Oil Plummets On Fear Of More China Lockdowns

by Ship & Bunker News Team
Monday April 25, 2022

Analysts who warned of unprecedented volatility in oil trading this year were vindicated yet again on Monday, as prices came crashing down to under $100 thanks to traders deciding that China’s Covid lockdowns would have a major impact on demand after all.

West Texas Intermediate settled down $3.53 at $98.54 per barrel and Brent settled down $4.33 at $102.32 per barrel after it was reported that Covid cases were rising in Beijing and that Shanghai had reported record daily deaths (51) over the weekend.

Bob Yawger, director of the futures division at Mizuho Securities USA, pointed out that demand in Shanghai is down 1.2 million barrels per day (bpd) since the lockdowns began and a shutdown of the capital could impact demand even more.

He called the lockdowns “the number one issue in the market right now.”

Warren Patterson, head of commodities strategy at ING, added, "China's zero-COVID policy means that oil demand will be taking a hit as authorities try to bring the outbreak under control."
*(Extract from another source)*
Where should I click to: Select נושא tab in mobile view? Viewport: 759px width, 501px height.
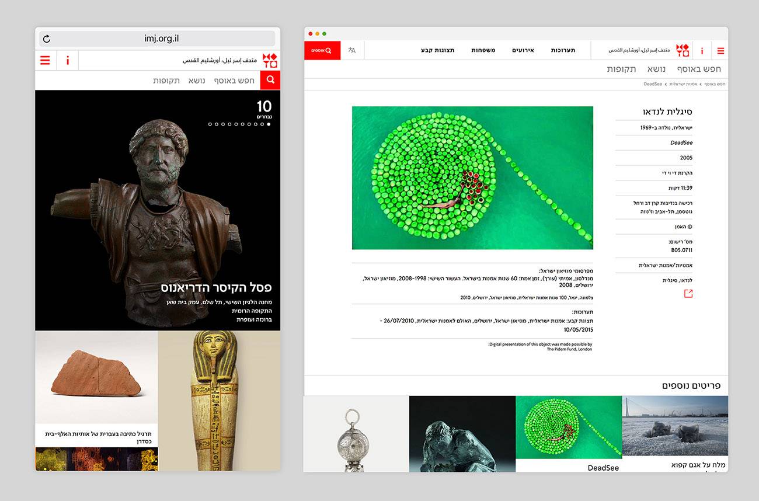pos(197,81)
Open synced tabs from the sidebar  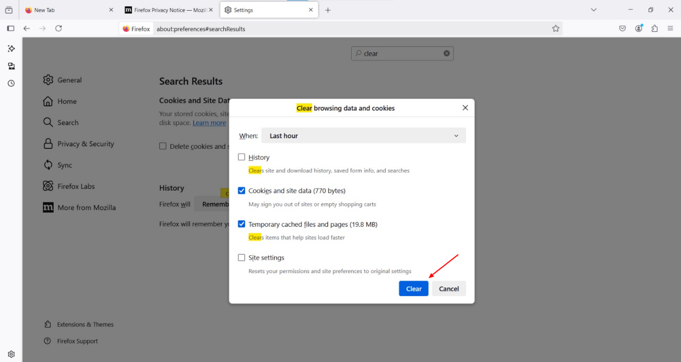tap(11, 66)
The news also caused the Shanghai Composite Index to drop 5.1 percent and close at a 22-month low, while Hong Kong’s Hang Seng Index decreased 3.7 percent and Japan’s Nikkei fell 1.9 percent, with the general fear that the lockdowns would exacerbate existing shipping problems and strain already struggling global supply chains.

With their outlook now viewed through a bearish lens, traders regarded previously welcomed developments in a distinctly negative light, to wit: the global market poised for additional supply via the release of strategic reserves stockpiles.
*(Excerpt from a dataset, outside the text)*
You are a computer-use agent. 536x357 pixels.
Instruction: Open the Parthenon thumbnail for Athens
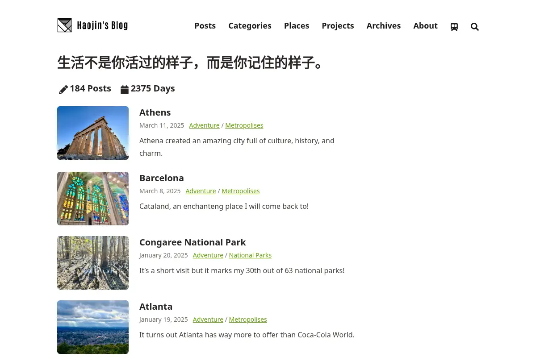(93, 133)
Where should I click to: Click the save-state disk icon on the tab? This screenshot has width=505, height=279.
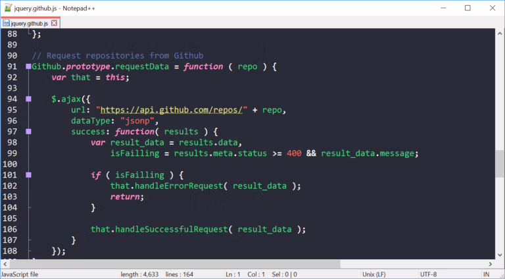tap(6, 23)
Libya expecting to resume output from closed fields added to the negative sentiment, as did the resumption of output from Russia’s Black Sea CPC oil terminal.

Meanwhile, the sanctions against Russia for invading Ukraine continued to alter global oil transactions: for the first time in over six years, a supertanker delivered U.S. crude to Spain – the latest sign that Europe is increasingly relying on the states to replace supply disruptions caused by the conflict.

Tracking data showed that the vessel Solana delivered some of its 2 million barrels of crude into Bilbao in mid-April before unloading additional oil in Wilhelmshaven, Germany, and Rotterdam.

Germany is reportedly set to receive its second 2022 supertanker of U.S. oil in May.

Russia’s transactions continue to change too, presumably much to the chagrin of countries trying to punish the former Soviet Union for its aggression against Ukraine: on Monday vessel tracking data revealed that a total of 40 tankers loaded about 28 million barrels from Russian export terminals bound for Asia.

That put average seaborne crude flows at 4 million bpd, up by 25 percent against the week ended April 15.